Only the text of the records belongs in the answer; the pictures must be dropped.

--------------------------------

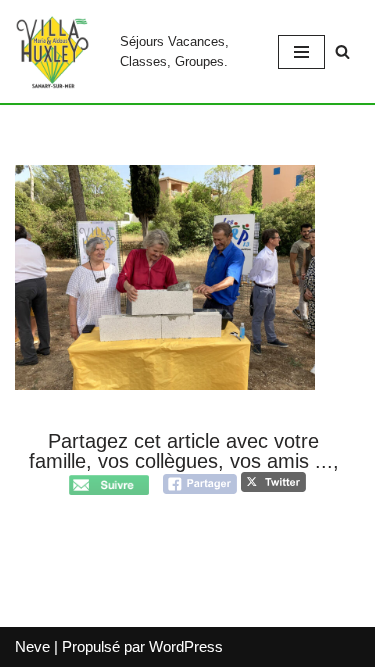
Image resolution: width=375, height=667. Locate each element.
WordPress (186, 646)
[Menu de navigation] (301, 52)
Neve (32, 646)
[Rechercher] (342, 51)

--------------------------------

■ **Task answer**
Image resolution: width=375, height=667. Locate each element.
WordPress (186, 646)
[Menu de navigation] (301, 52)
Neve (32, 646)
[Rechercher] (342, 51)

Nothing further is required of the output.